SELECTED TEXT:

┌────────

RE: NYTimes.com Article: Abolish the Electoral College

From: Arnold Urken <aurken_at_stevens_dot_edu>
Date: Sun Aug 29 2004 - 17:52:40 CDT

The electoral college problem is an interesting issue because there are
so many paradoxes. For example, with direct election, there would be an
incentive for multiple parties to run. This sets up a high probability
of producing a tie or a paradox of voting (in which there is no
transitive consensus. Attempting to compromise, the Century Foundation
proposed a Bonus Plan discussed at
http://www.digitalnpq.org/archive/2001_winter/how_to_reform.html

The winner-take-all rule, even at the district level in the states, is
the main distorter of the process.

Arnie

-----Original Message-----
From: owner-voting-project@afterburner.sonic.net
[mailto:owner-voting-project@afterburner.sonic.net] On Behalf Of Joseph
Lorenzo Hall
Sent: Sunday, August 29, 2004 4:13 PM
To: voting-project@lists.sonic.net
Subject: Re: [voting-project] NYTimes.com Article: Abolish the Electoral
College

I've never understood the basis for the electoral college... I see
what you're saying Alan with states rights, but the fact that a
president can be elected despite the loss of the popular vote (by a
remarkable margin) and then act ignorant of the fact that they have
nothing even close to a mandate, seems to point out clearly that
something is broken. If it's not the electoral college, it must be
the mechanism that keeps the president accountable to the people,
right?

└────────

DATA SEGMENT:
┌────────

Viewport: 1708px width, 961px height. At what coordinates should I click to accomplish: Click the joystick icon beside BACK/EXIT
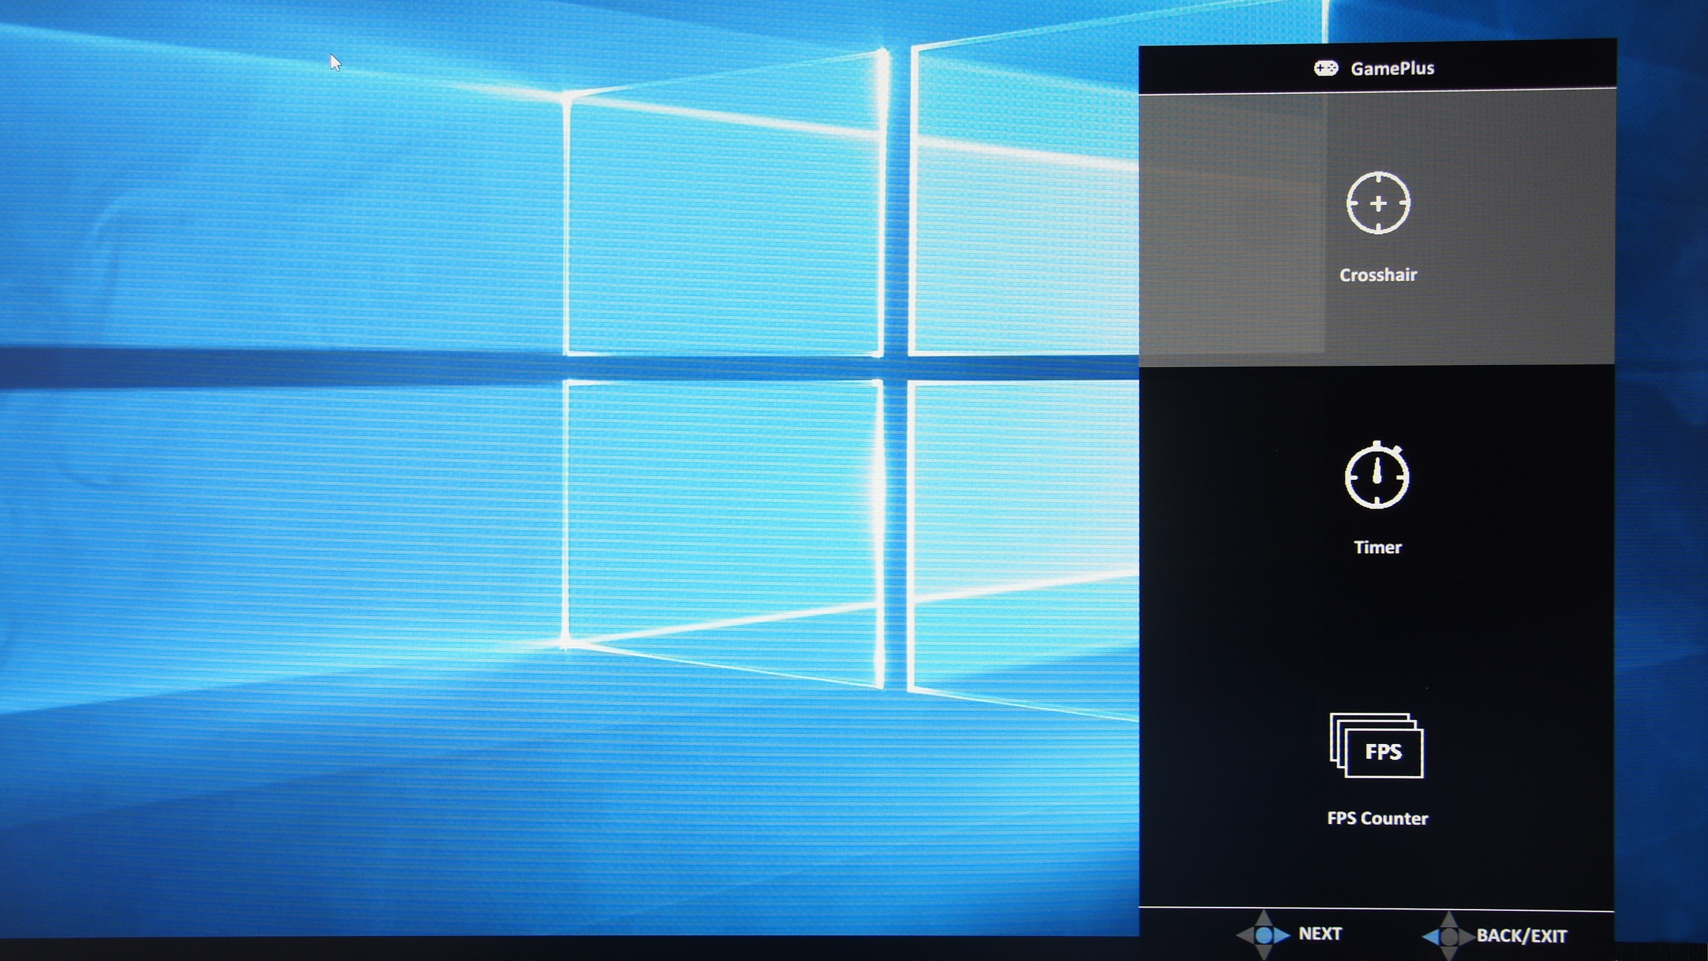pyautogui.click(x=1448, y=936)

└────────

THINGS TO DO:
1. In the electoral college email thread, what does Arnold Urken name as the main distorter of the process?
2. Carry on the electoral college email thread from its last line, in the same writer's voice.

EXPECTED RESULTS:
1. The winner-take-all rule, even at the district level in the states.

2.
In reading the Economist this weekend, they cite a poll that seems to
show that the president has polarized our nation to an extreme never
seen before... that is, amongst members of his own party, the
President enjoys a near 80% level of approval where as amongst members
of the Democratic party this figure is more like 8%. I'm confident
that the last number would be even lower still if they polled all
non-members of the President's party.

One neat site, that might have been mentioned before on this list, is
the Electoral Vote Predictor which uses polls and statistics to ask,
"If the election were today (which it is not) how would the electoral
votes be cast based on a reduction of all available polling data."
They publish their data so that you can do your own calculations
(exclude certain polling firms, etc.).

http://www.electoral-vote.com/

Note that common generalizations don't currently seem to be holding
up... like the fact that California is close to tied instead of being
heavily pro-Kerry.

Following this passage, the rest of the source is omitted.